Perhaps complex as a word was badly chosen here - by there I did not mean an excess of depth or lack thereof, I meant an ease of access in regard of the systems simulated. Technically Command and Harpoon before it do muster all relevant information on the same interface as they integrate the flux of information coming from different sensors, whether they are active, passive or triggers all together on your situation map. In other terms, the CIC does its job and you, as a commander, get the information digested in real time. By Command not being complex to my eyes, I meant that it was very much familiar to my senses. It isn't a big departure from Harpoon for all the best reasons, and provides you with a pre-processed situational awareness which you would expect as a commander, at the required level of detail or control today even more than in the early days of CMANO (obviously it got better at that over the years too, and after that CMO was a big step forward in many regards when it comes to customizing the experience & taking into account the characteristics of the sensors feineding the info).

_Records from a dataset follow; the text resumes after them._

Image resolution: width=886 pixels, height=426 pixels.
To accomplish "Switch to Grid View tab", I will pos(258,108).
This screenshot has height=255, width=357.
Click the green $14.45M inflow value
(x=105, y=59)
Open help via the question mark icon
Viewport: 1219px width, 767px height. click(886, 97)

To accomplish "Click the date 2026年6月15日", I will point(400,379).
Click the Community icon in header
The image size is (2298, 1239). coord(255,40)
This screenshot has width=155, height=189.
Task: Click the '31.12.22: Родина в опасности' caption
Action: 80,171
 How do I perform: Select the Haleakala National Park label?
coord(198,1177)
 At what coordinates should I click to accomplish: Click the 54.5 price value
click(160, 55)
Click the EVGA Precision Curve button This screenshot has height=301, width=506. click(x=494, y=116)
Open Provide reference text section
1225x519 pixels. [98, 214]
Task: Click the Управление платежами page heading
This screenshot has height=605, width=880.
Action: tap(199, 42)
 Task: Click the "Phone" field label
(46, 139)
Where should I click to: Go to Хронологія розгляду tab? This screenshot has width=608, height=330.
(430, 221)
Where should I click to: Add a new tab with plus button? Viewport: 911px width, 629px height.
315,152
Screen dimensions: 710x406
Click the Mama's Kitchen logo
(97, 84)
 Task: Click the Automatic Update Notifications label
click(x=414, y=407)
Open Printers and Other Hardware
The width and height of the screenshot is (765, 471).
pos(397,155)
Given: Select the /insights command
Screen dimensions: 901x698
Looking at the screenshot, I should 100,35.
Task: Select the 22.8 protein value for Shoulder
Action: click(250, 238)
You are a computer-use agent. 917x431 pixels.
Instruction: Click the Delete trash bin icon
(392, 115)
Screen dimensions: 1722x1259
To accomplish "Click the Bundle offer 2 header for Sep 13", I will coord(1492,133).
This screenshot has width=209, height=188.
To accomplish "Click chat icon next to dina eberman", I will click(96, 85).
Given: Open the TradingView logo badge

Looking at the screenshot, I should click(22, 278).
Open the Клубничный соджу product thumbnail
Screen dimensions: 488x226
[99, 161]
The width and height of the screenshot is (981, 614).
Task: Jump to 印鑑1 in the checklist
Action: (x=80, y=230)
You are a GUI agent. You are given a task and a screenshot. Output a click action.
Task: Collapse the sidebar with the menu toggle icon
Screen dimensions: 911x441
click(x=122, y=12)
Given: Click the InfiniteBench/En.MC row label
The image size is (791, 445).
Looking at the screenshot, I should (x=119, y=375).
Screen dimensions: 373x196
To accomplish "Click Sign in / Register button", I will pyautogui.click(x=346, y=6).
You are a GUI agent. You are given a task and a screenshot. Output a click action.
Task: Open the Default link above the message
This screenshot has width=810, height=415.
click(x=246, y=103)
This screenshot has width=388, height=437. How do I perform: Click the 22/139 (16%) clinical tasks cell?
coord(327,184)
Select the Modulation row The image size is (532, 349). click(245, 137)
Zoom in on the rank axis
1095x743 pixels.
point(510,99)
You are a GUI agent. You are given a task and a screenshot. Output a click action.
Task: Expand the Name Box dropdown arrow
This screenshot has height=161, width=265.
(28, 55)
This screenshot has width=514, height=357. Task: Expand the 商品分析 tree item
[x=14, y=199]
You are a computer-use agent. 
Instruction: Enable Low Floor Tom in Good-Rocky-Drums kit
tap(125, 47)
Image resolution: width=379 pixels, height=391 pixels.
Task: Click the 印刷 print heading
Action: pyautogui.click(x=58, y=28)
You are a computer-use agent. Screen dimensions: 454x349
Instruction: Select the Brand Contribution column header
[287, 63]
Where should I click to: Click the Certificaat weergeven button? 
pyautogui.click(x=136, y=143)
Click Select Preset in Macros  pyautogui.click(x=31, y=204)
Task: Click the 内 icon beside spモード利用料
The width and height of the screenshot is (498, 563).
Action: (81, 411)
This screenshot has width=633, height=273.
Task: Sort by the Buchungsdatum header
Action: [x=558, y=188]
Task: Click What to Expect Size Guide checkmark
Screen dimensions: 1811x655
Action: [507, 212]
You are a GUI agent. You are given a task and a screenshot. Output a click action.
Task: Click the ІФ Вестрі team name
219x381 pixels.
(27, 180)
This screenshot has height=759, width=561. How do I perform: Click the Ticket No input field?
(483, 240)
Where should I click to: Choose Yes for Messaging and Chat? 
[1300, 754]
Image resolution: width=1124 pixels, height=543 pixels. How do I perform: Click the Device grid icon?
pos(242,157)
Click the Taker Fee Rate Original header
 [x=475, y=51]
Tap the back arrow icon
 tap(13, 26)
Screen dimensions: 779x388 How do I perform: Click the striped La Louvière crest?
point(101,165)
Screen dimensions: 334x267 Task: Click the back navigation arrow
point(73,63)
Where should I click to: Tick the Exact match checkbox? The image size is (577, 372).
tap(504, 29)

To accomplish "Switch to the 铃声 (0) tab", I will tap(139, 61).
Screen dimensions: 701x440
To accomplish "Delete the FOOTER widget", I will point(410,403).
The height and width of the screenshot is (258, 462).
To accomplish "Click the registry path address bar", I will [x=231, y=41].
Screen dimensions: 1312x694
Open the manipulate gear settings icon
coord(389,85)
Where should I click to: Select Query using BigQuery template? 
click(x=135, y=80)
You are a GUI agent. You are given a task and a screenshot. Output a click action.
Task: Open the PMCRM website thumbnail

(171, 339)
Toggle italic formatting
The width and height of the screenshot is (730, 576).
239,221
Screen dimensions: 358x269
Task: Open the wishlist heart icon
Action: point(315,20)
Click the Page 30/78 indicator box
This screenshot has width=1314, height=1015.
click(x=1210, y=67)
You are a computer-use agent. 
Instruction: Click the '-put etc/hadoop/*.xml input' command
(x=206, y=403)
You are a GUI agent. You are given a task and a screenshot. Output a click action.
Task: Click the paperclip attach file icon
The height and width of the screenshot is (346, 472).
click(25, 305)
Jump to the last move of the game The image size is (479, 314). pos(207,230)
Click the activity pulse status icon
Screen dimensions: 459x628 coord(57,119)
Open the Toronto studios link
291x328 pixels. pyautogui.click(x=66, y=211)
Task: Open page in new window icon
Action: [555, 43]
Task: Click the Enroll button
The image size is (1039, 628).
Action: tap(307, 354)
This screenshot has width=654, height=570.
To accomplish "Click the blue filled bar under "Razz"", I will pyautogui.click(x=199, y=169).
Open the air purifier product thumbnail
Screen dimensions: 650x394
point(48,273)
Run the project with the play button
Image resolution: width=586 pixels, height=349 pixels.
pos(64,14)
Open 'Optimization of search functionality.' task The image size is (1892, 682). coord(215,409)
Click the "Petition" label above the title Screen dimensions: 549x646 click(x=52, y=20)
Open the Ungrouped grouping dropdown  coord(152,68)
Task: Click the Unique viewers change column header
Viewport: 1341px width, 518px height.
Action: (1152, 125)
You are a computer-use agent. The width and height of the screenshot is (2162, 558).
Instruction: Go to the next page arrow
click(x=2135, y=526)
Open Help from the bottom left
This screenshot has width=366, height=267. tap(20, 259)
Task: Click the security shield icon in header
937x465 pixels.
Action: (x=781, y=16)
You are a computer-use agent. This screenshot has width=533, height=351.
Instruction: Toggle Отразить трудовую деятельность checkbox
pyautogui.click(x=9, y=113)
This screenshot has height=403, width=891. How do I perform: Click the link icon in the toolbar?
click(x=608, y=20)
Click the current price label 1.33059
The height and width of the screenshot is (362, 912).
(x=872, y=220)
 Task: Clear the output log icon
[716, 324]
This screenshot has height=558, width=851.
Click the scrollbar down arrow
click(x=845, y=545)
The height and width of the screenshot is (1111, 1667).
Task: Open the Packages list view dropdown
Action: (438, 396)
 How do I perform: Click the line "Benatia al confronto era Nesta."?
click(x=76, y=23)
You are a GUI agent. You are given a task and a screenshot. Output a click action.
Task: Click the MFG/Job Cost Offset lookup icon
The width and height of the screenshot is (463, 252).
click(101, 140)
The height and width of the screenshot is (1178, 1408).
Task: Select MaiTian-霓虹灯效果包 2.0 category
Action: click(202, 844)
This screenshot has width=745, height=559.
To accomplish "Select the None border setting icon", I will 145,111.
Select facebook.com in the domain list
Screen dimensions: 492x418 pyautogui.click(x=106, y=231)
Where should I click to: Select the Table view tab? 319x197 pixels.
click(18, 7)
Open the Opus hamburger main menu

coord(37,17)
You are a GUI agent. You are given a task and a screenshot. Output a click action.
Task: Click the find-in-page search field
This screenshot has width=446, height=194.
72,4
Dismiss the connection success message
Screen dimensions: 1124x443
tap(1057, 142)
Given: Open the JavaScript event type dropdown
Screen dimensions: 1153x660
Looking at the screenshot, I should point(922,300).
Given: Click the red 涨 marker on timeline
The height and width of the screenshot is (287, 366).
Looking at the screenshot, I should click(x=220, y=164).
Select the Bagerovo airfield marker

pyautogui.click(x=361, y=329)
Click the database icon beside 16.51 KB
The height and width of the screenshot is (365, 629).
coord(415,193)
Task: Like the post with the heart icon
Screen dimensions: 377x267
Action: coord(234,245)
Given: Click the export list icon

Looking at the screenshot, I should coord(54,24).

Here, first off, to make sure that I am not being misunderstood as being critical in that regard. It's not that I deem CMO easy or overly simplified, it's just that I tend to find it streamlined & intuitive by the standards of the milsim industry despite the cries I used to hear left & right about it being the GUI bogeyman.  :knuppel2:

Now, as for Highfleet, the comparison stands, and yet doesn't at the same time. Technically the result is the same - information will end up in the map - but it is not processed by your staff, it is processed by yourself. Hell, your staff doesn't collect it either, you do. You are the whole chain of command instead of only being at the top of it. For one, by my standards - and that's why I'd find CMO less complex of a business - its gameplay comparatively requires naturally attention, dedication & technical skills of a higher degree in order to make the most of it. It is, for all intents and purposes, not unlike what we have in the new Destroyer: The Uboat Hunter demo in its non-simplified, non-automated form. You end up doing the jobs of different specialized ratings so as to involve you further in the final result. Clearly Command is a command (!) game, a tactical affair. Highfleet, or Destroyer, are hybrids: to be allowed to make tactical decisions, you need to go through a simulation-like process first in order to provide yourself with the dope, and this is one of the first inherent, seminal characteristics of this game which might take a grognard by surprise (and involve a strong reaction).  :hide:

Now, when it comes to these mini games, or "little gimmicks" as you call them, they are aplenty, and I am a bit at a loss to explain to you how you should consider them to be complex. If you are to check a few vids online (just checked a few ones here) Caracal in particular certainly would make a better job of it, and he obviously covers areas that I didn't even get to play myself early on either, or understand fully. The man does.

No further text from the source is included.